▸ Liste des tâches:
**A)** Répondez à ces questions sur l'extrait :
(i) À quel type de romans certains passages très durs peuvent-ils faire penser ?
(ii) Qui répond à la question sur les cases restrictives ?
(iii) D'après sa réponse, qu'aime-t-elle insuffler à des personnages ?
**B)** Recopiez le passage de l'extrait qui commence à « Certains passages très » et se termine à « vraiment de circonstance. ».

++++ Extrait à lire

Certains passages très durs, qui hélas ne sont pas le fruit de votre imagination, peuvent également faire penser aux romans noirs, de ceux qui bouleversent et serrent la gorge d'une émotion difficile à contenir. Et puis il y a une petite place pour une histoire d'amour également même si l'eau de rose n'est pas vraiment de circonstance.
Si on vous forçait à choisir parmi ces cases restrictives, lesquelles choisiriez-vous ?

Amélie Antoine :
- Voilà une question bien difficile, tant je suis toujours incapable de ranger mes romans dans une case précise... Ce que j'aime, c'est insuffler la vie à des personnages, les façonner au point d'avoir moi-même l'impression qu'ils existent vraiment. Ce qui me tient à coeur, c'est de raconter une histoire, sans chercher à savoir quelle étiquette on pourra bien lui coller ensuite...

++++++++
++++ Lignes répertoriées

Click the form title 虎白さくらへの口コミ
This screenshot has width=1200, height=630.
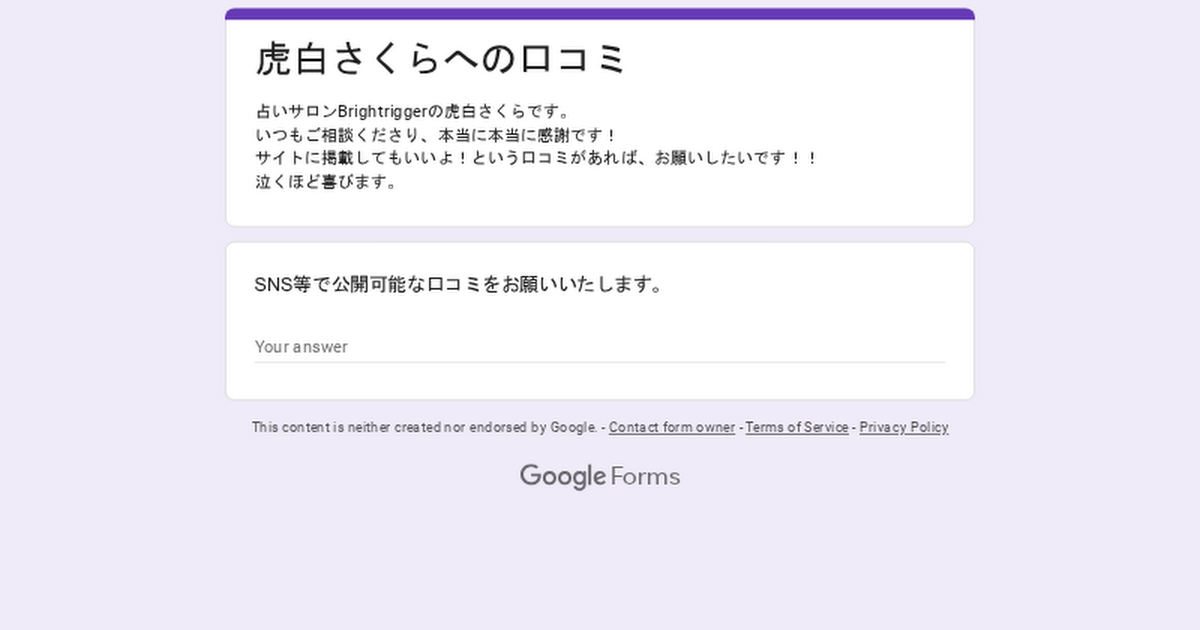click(441, 59)
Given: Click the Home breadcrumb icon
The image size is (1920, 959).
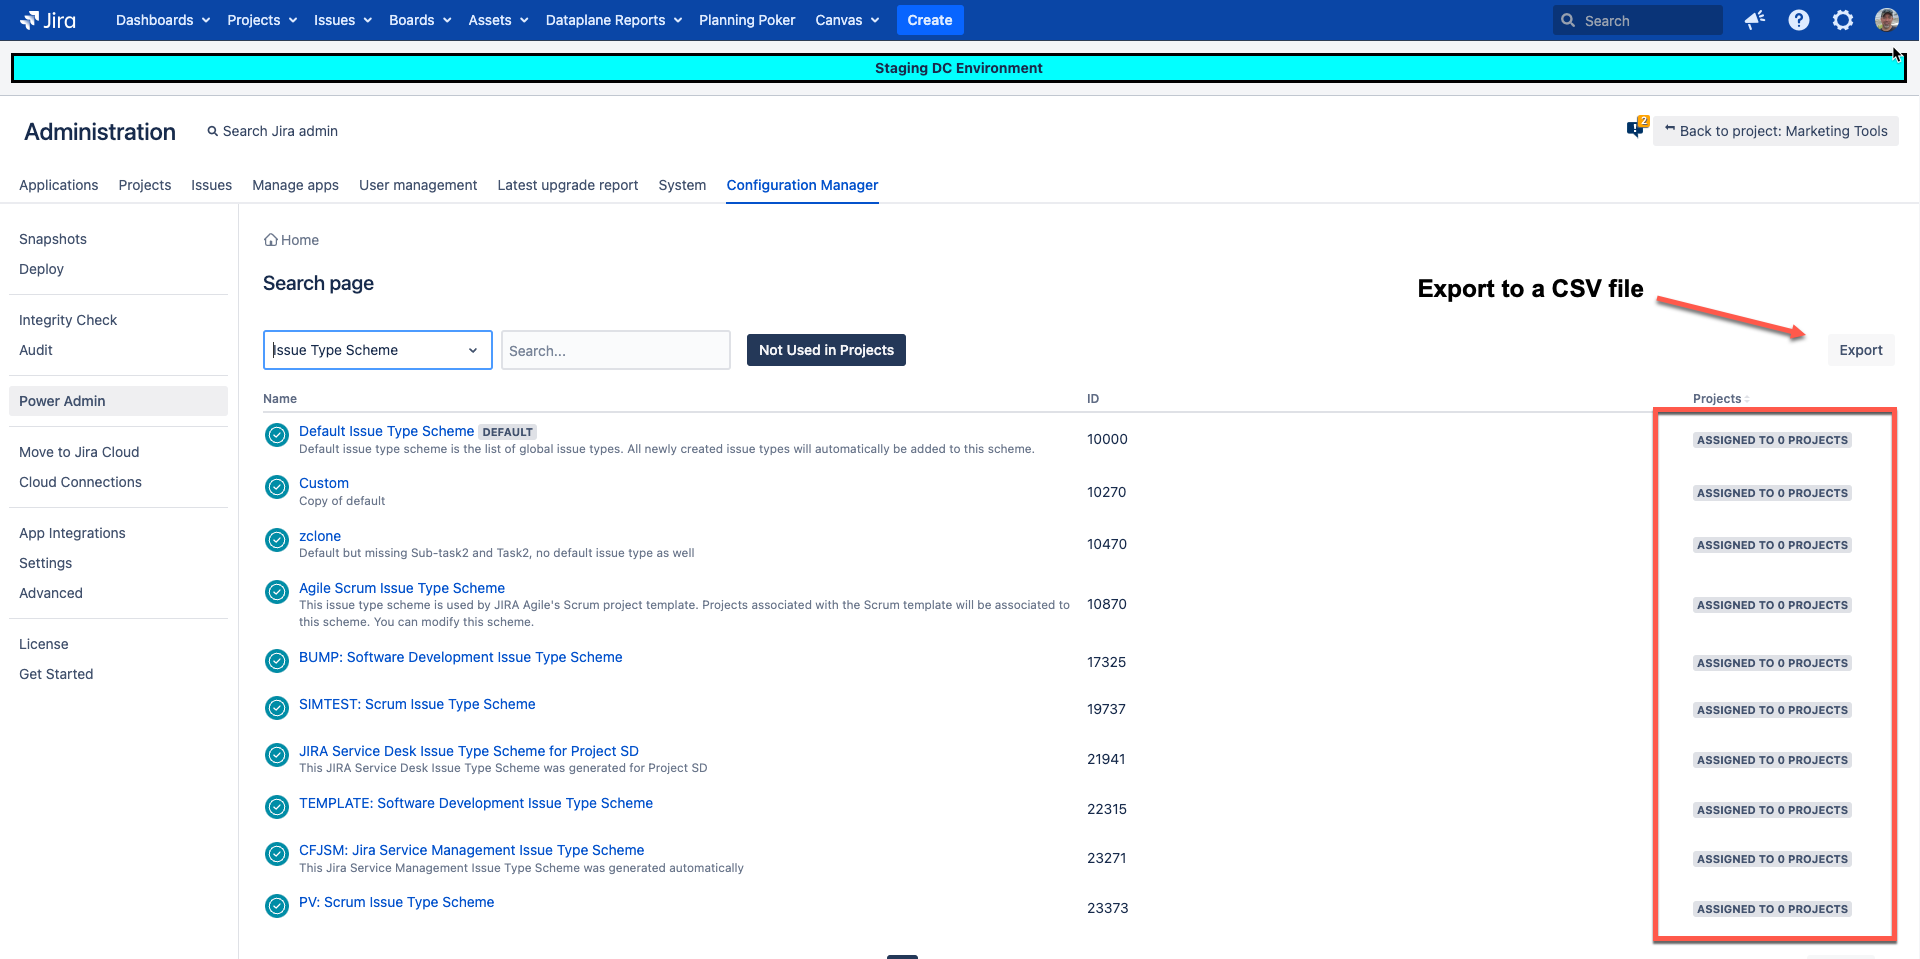Looking at the screenshot, I should tap(271, 240).
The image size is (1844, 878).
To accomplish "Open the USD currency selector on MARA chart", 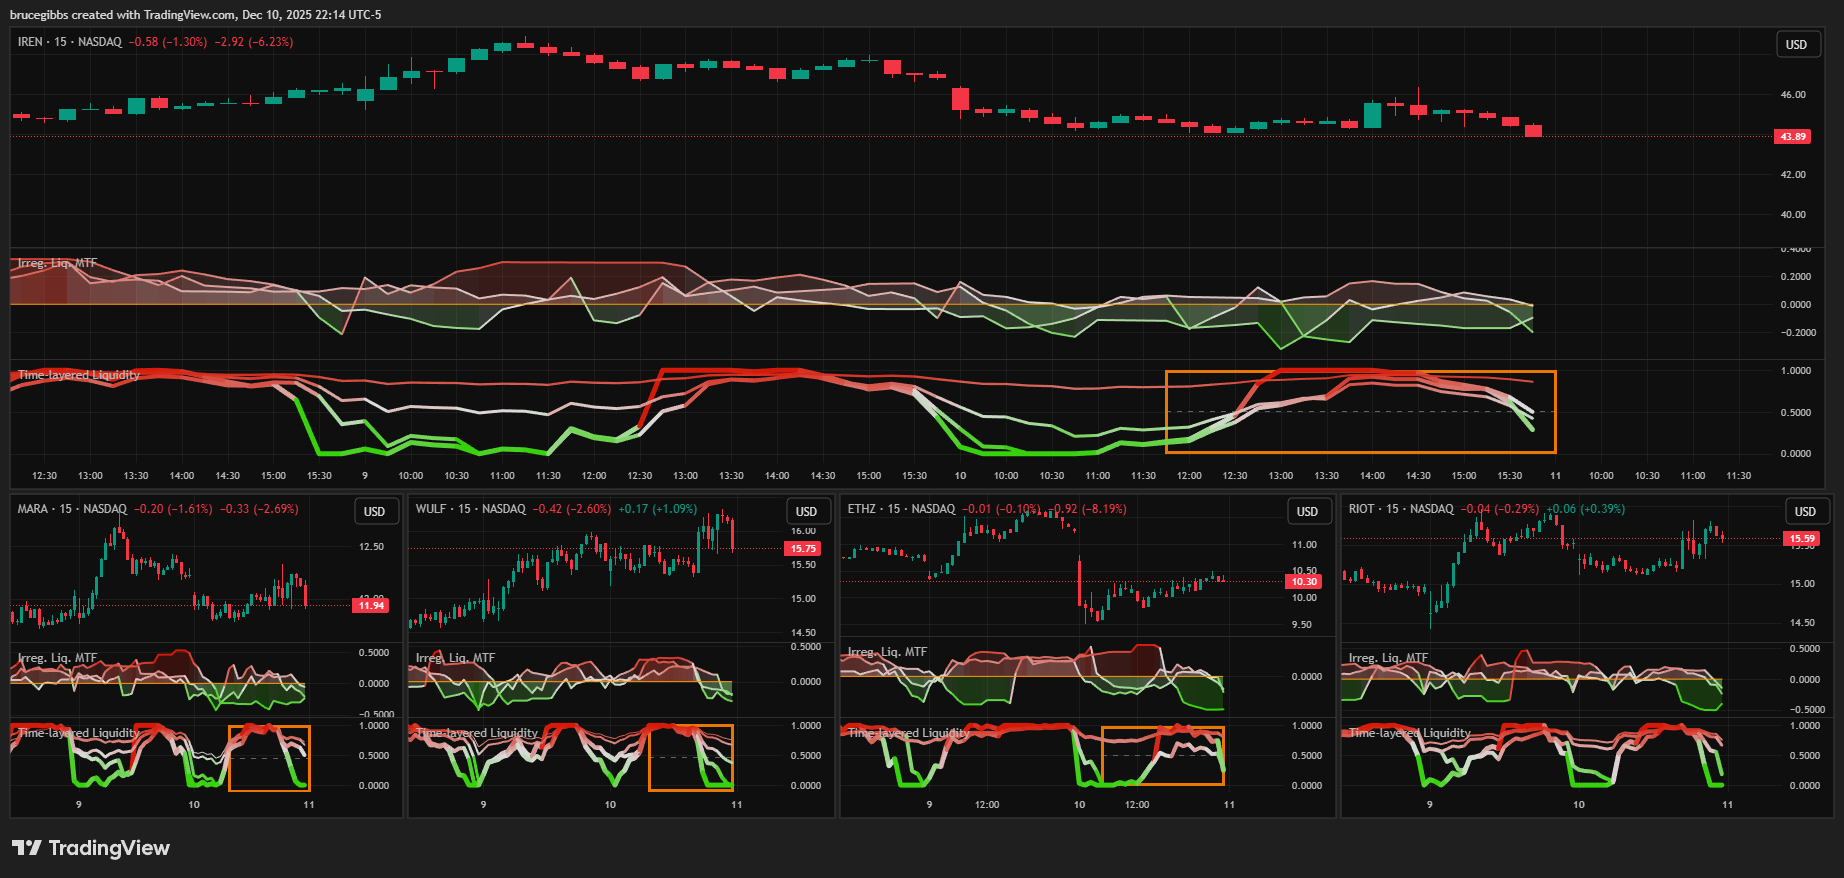I will [x=374, y=512].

++++++++

▸ Réponses aux tâches:
**A)**
(i) Aux romans noirs.
(ii) Amélie Antoine.
(iii) La vie.

**B)**
Certains passages très durs, qui hélas ne sont pas le fruit de votre imagination, peuvent également faire penser aux romans noirs, de ceux qui bouleversent et serrent la gorge d'une émotion difficile à contenir. Et puis il y a une petite place pour une histoire d'amour également même si l'eau de rose n'est pas vraiment de circonstance.